*Data for the task*
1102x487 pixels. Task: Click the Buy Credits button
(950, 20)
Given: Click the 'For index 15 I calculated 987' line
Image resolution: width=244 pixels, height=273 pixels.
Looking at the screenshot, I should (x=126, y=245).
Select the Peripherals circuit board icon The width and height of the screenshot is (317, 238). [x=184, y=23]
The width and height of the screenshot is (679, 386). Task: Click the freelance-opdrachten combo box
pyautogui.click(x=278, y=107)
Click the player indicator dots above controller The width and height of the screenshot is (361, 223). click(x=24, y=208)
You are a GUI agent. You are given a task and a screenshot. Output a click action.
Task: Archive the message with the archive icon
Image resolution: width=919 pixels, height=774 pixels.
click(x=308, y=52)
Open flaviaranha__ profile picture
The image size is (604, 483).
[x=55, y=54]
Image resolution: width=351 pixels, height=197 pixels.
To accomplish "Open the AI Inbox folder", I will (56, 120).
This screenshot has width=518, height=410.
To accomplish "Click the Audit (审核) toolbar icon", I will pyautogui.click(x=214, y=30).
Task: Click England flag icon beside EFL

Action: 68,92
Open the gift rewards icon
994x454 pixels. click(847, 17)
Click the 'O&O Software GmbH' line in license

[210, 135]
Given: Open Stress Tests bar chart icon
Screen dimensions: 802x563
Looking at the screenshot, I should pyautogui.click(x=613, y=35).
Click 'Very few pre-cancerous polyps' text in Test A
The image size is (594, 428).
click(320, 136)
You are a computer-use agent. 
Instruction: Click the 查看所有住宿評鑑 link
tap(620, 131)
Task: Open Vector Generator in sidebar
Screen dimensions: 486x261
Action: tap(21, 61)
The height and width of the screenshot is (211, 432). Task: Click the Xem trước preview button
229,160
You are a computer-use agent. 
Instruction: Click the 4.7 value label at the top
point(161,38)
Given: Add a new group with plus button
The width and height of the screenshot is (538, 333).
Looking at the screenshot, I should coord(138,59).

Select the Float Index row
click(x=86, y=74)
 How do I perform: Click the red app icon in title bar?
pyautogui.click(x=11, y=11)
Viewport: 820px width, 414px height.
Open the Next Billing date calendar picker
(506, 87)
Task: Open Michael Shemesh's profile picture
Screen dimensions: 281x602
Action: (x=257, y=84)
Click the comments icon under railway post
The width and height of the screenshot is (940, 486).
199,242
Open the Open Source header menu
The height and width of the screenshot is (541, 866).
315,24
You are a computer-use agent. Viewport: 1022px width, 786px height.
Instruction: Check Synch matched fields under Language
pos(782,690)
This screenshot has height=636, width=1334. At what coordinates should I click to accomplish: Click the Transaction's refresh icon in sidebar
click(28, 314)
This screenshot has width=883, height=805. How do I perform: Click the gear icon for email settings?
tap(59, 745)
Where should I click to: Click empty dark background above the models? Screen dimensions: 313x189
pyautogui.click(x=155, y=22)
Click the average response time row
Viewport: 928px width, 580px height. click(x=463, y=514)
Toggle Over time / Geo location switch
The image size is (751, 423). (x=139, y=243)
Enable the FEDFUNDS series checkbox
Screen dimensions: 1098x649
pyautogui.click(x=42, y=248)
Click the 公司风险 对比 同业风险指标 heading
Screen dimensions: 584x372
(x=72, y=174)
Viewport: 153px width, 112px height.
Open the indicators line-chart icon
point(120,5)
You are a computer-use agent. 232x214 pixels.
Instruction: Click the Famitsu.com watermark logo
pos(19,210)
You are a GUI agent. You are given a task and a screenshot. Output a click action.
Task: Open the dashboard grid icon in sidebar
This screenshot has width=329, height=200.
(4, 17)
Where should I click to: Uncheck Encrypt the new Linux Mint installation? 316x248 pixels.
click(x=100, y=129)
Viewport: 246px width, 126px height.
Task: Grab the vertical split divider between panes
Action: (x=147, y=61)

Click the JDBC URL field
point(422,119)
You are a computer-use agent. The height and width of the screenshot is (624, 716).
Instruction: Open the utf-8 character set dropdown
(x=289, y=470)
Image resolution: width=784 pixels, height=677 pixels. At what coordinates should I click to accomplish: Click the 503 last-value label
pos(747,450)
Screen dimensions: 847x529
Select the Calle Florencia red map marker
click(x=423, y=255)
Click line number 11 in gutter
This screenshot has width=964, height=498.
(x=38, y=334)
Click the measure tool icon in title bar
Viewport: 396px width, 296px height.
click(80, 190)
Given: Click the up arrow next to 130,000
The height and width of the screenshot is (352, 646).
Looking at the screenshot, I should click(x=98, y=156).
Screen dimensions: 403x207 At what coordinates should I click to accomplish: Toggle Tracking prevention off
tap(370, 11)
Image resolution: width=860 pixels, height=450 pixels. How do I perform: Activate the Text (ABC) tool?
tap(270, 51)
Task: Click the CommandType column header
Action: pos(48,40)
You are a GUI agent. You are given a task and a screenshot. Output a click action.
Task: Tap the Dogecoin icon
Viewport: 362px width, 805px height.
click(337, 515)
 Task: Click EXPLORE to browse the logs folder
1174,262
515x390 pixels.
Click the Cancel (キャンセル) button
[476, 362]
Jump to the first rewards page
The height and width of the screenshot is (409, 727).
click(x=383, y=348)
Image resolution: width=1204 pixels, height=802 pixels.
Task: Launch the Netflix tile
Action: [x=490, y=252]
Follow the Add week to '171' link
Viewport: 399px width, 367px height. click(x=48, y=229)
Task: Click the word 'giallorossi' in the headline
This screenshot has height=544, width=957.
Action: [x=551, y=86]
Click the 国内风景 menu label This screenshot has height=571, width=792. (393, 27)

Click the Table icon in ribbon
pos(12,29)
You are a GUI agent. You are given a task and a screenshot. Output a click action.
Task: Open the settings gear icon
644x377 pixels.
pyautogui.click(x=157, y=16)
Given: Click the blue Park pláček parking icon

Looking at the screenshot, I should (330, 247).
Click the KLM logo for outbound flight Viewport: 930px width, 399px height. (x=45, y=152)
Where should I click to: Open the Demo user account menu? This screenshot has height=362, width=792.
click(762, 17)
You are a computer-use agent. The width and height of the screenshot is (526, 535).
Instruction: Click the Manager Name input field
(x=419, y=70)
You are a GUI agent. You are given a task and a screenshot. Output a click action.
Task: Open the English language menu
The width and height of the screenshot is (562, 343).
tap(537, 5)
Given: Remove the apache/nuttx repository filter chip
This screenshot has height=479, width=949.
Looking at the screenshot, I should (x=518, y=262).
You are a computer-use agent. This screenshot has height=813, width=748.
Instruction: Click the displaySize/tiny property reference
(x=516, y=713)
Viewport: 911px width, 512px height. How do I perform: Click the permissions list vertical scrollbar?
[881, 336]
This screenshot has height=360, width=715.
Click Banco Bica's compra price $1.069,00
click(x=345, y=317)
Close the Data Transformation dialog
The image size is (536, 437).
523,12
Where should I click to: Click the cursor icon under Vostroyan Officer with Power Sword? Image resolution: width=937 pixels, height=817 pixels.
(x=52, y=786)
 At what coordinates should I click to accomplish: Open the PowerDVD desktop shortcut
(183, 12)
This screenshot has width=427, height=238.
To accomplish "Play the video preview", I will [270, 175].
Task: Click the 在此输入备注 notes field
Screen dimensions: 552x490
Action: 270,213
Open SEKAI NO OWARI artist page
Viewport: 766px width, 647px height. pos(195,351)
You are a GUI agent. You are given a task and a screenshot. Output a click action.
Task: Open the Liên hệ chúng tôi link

*What you are asked to do*
All lines from the one containing "Open SEKAI NO OWARI artist page" through the end of the listing must be transcribed exactly. No other lines belong in the answer.

*Task answer*
Open SEKAI NO OWARI artist page
Viewport: 766px width, 647px height. pos(195,351)
You are a GUI agent. You are given a task and a screenshot. Output a click action.
Task: Open the Liên hệ chúng tôi link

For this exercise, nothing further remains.